Races of Eberron
- Genre: Role-playing game
- Publisher: Wizards of the Coast
- Publication date: April 2005
- Media type: Print
- ISBN: 0-7869-3658-4

= Races of Eberron =

Dungeons & Dragons supplement

Races of Eberron is a supplement to the 3.5 edition of the Dungeons & Dragons role-playing game.

==Contents==
Races of Eberron is an accessory for the Eberron setting that provides information on the races originally presented in the Eberron Campaign Setting: the warforged, shifters, changelings, and kalashtar. The includes the psychology, society, culture, behavior, religion, folklore, and other aspects of the races. Races of Eberron also provides new substitution levels, prestige classes, feats, spells, magic items, equipment, and other options for creating characters for any campaign world.

==Publication history==
Races of Eberron was written by Jesse Decker, Matthew Sernett, Gwendolyn F.M. Kestrel, and Keith Baker, and published in April 2005. Cover art was by Wayne Reynolds, with interior art by Daarken, Eric Deschamps, Tomas Giorello, Doug Gregory, Joshua the James, Howard Lyon, Joe Madureira, Nick Percival, Steve Prescott, Ryan Sook, Anne Stokes, Francis Tsai, Franz Vohwinkel, Kev Walker, Anthony Waters, Charlie Wen, Ronald Wimberly, and James Zhang.

==Reception==
Trampas Whiteman of Dragonlance Nexus felt that this is the best of the races books and introduces players to new races that are interesting.
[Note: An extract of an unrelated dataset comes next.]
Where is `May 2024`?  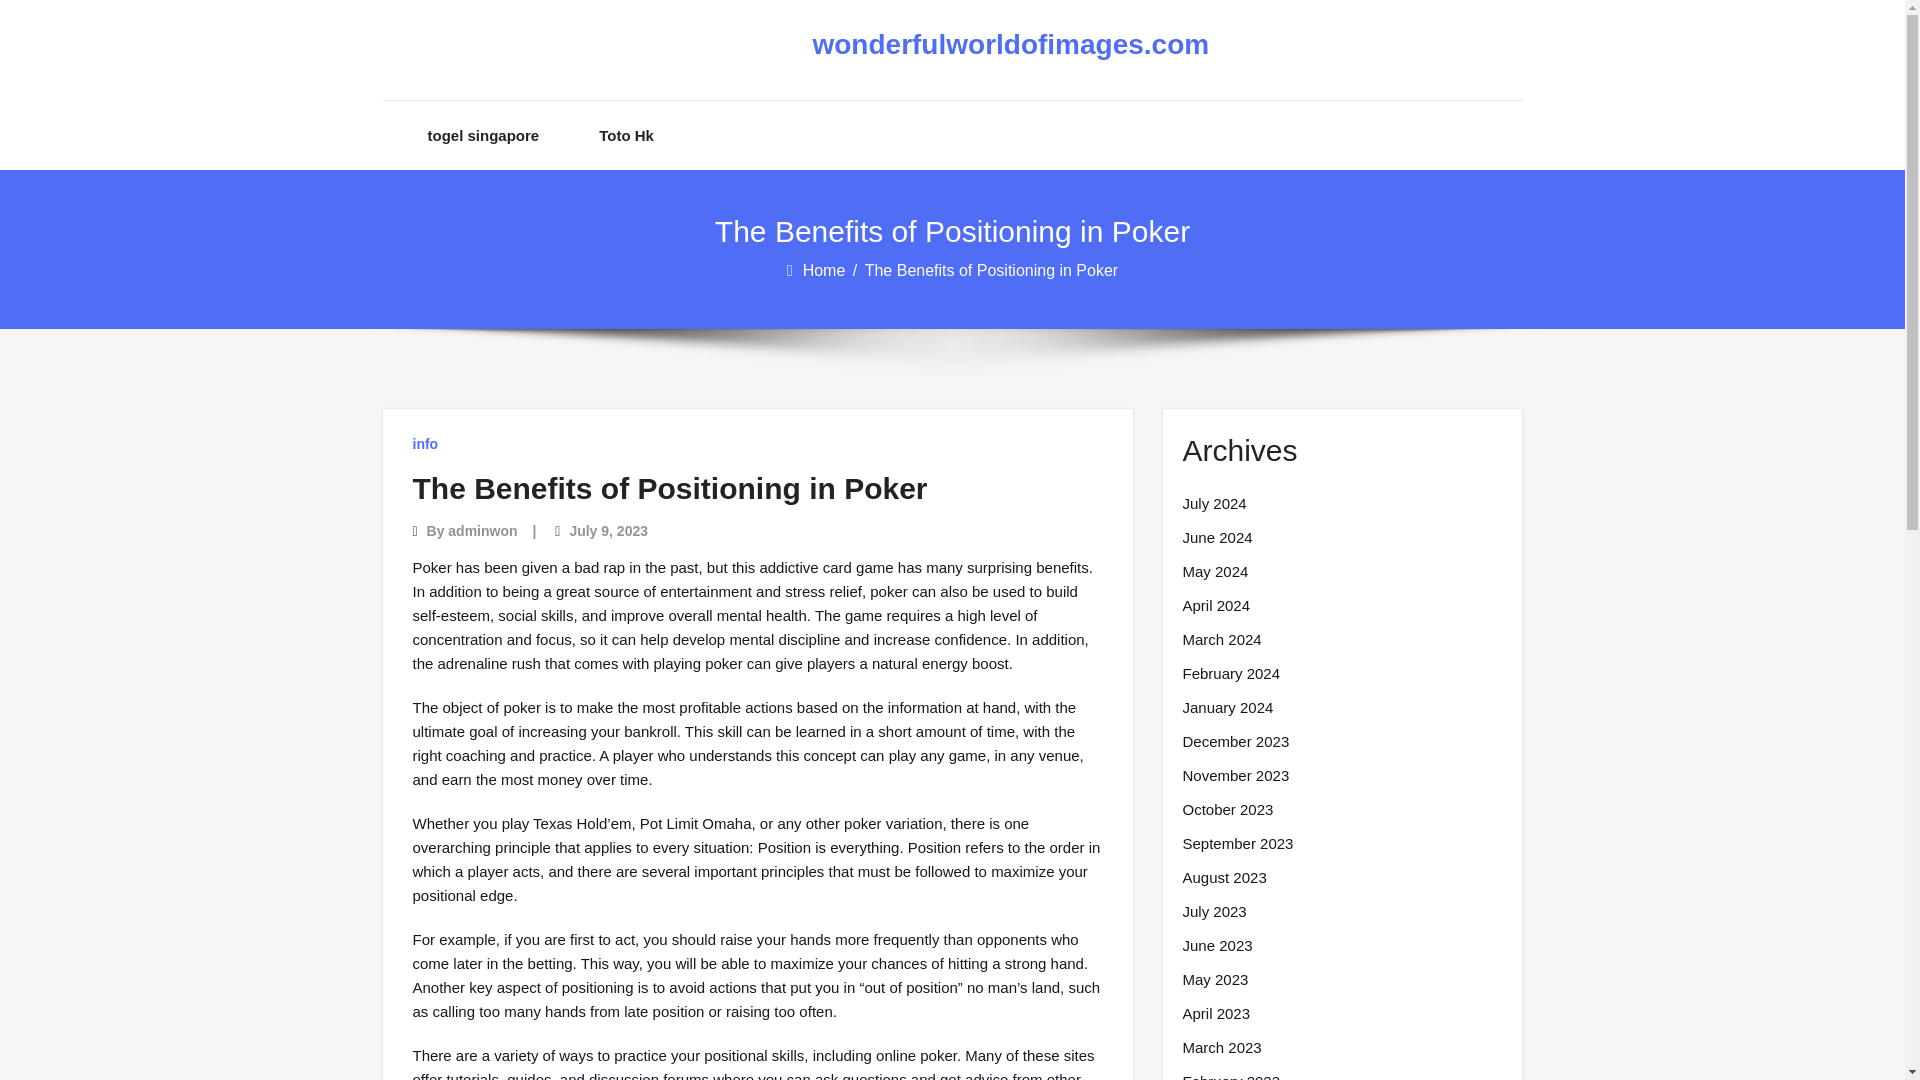 May 2024 is located at coordinates (1215, 572).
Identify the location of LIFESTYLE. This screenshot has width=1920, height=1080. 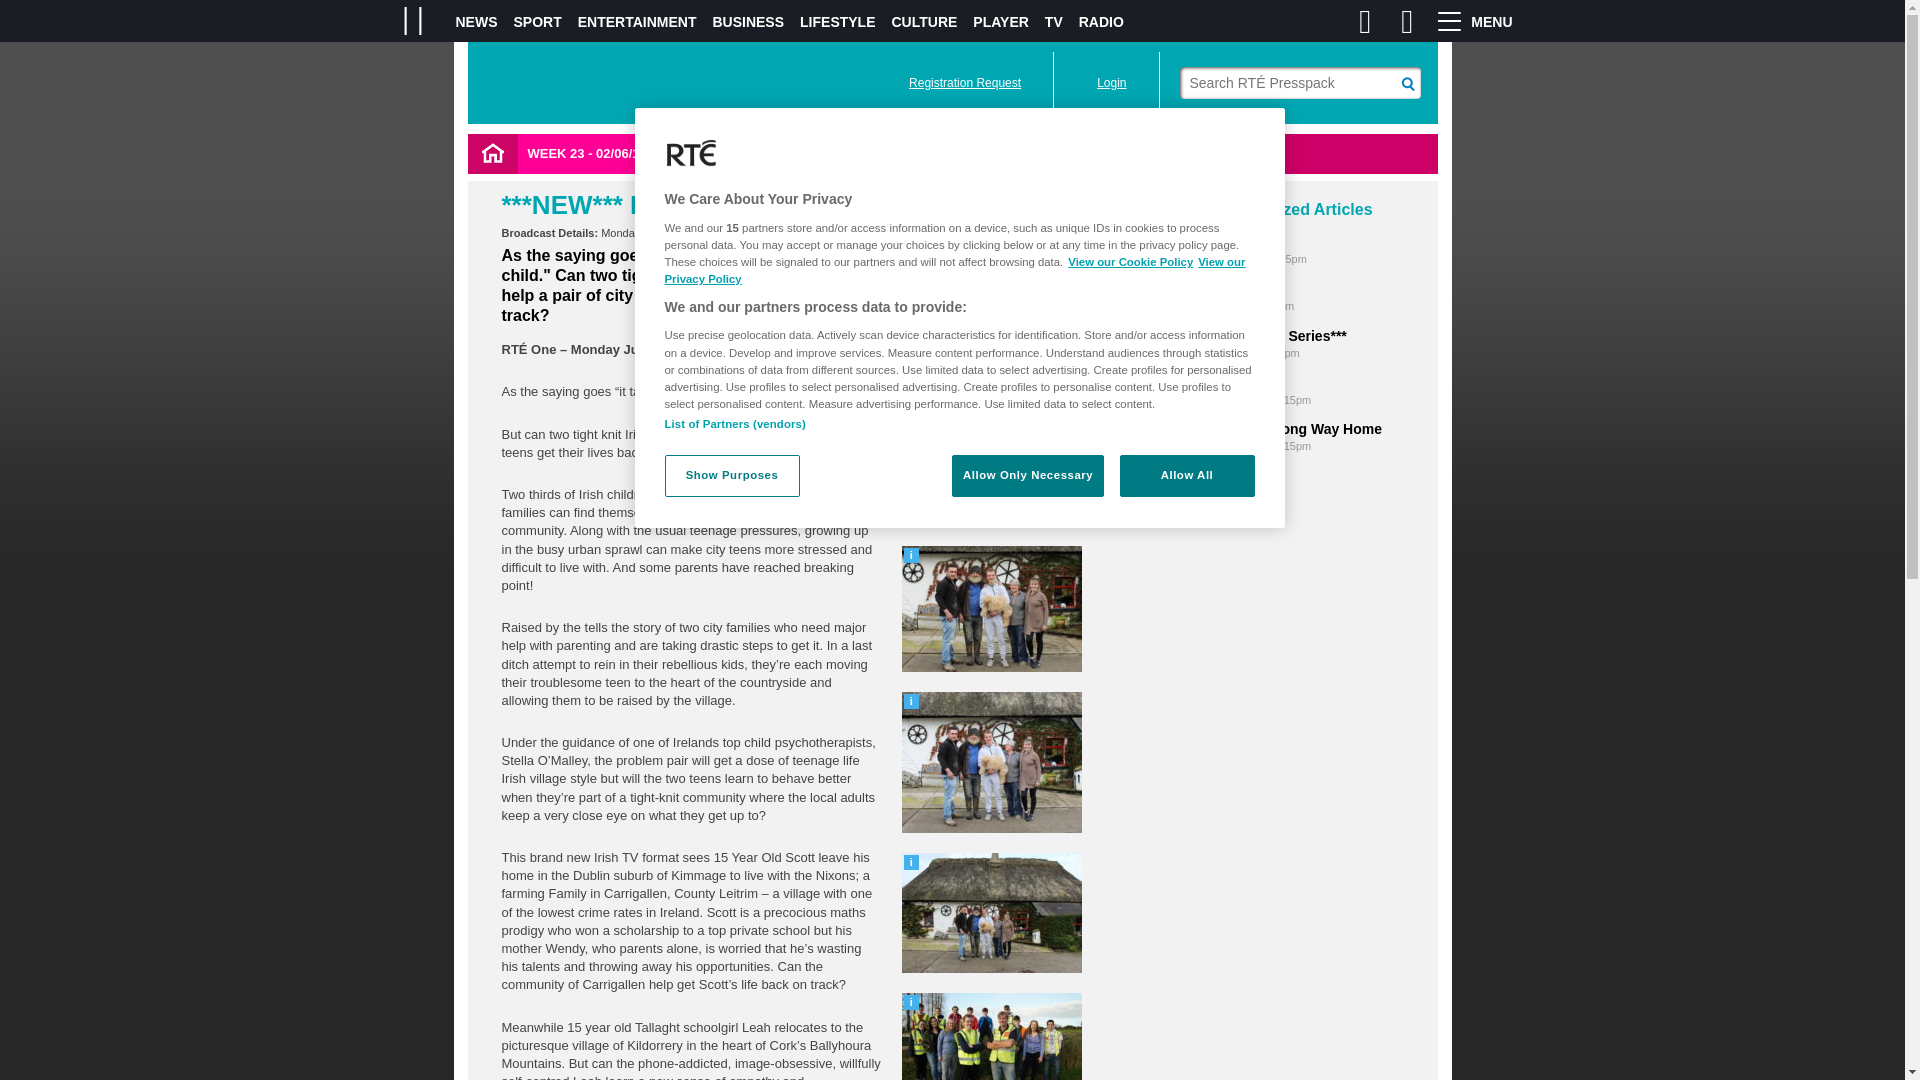
(838, 22).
The book also had a few problems with editing and is missing an index. He suggested that for anyone playing in an Eberron campaign, the book provides a lot of character options. This book is more useful than any of the other books in the series.

In June 2005, the sourcebook was also reviewed in issue 92 of the German RPG periodical Anduin.